Aim of the exercise: Within this material, find every line where the string "notifications" appears, and copy it out.

Given data Block Start

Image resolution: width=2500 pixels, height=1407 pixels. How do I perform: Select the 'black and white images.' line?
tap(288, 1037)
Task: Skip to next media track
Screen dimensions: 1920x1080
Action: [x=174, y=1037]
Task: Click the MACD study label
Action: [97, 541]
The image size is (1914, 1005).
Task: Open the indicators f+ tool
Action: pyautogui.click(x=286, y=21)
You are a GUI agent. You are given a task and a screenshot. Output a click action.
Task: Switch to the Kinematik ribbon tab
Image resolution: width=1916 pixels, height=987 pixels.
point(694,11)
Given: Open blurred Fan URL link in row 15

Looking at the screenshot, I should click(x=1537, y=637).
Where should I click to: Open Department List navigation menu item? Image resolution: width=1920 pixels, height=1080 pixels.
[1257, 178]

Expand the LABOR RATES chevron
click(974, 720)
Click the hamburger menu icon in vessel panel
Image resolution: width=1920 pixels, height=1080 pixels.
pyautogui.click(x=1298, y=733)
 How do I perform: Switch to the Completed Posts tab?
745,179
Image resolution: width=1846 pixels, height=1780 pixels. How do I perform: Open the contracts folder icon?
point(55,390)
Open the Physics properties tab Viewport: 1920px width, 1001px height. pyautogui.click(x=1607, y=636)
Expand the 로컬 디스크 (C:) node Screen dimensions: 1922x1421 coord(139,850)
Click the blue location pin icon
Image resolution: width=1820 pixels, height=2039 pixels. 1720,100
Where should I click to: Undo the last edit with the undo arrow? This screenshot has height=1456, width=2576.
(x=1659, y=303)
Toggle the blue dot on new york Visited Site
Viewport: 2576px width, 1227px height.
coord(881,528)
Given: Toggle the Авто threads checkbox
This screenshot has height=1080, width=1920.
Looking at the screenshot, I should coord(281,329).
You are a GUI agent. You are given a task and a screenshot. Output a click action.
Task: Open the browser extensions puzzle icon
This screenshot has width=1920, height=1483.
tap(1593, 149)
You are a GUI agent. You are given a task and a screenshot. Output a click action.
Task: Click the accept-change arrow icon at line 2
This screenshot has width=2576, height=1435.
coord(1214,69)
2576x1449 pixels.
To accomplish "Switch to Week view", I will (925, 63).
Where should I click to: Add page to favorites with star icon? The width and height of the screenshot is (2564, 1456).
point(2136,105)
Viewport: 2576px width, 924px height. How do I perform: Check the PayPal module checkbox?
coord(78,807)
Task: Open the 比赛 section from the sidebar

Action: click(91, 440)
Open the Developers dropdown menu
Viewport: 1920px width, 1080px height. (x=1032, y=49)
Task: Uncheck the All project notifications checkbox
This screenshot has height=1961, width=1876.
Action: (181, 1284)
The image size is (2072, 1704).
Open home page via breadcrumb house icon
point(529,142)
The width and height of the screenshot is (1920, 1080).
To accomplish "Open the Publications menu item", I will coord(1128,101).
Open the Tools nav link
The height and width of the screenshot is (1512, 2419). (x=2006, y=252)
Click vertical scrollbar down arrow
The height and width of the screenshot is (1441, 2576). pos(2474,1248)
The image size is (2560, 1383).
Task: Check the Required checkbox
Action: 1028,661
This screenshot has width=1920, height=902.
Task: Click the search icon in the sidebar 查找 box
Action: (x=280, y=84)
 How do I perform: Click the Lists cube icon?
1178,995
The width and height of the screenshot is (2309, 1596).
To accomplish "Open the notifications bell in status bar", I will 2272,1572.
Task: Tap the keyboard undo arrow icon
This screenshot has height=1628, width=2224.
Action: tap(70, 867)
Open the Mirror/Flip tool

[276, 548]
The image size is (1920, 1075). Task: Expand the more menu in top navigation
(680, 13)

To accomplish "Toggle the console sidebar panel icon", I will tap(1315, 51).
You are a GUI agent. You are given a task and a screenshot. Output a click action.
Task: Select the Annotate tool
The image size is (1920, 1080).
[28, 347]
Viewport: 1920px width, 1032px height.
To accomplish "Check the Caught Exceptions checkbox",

Given data Block End

Written answer:
Task: Uncheck the All project notifications checkbox
To accomplish "Open the notifications bell in status bar", I will 2272,1572.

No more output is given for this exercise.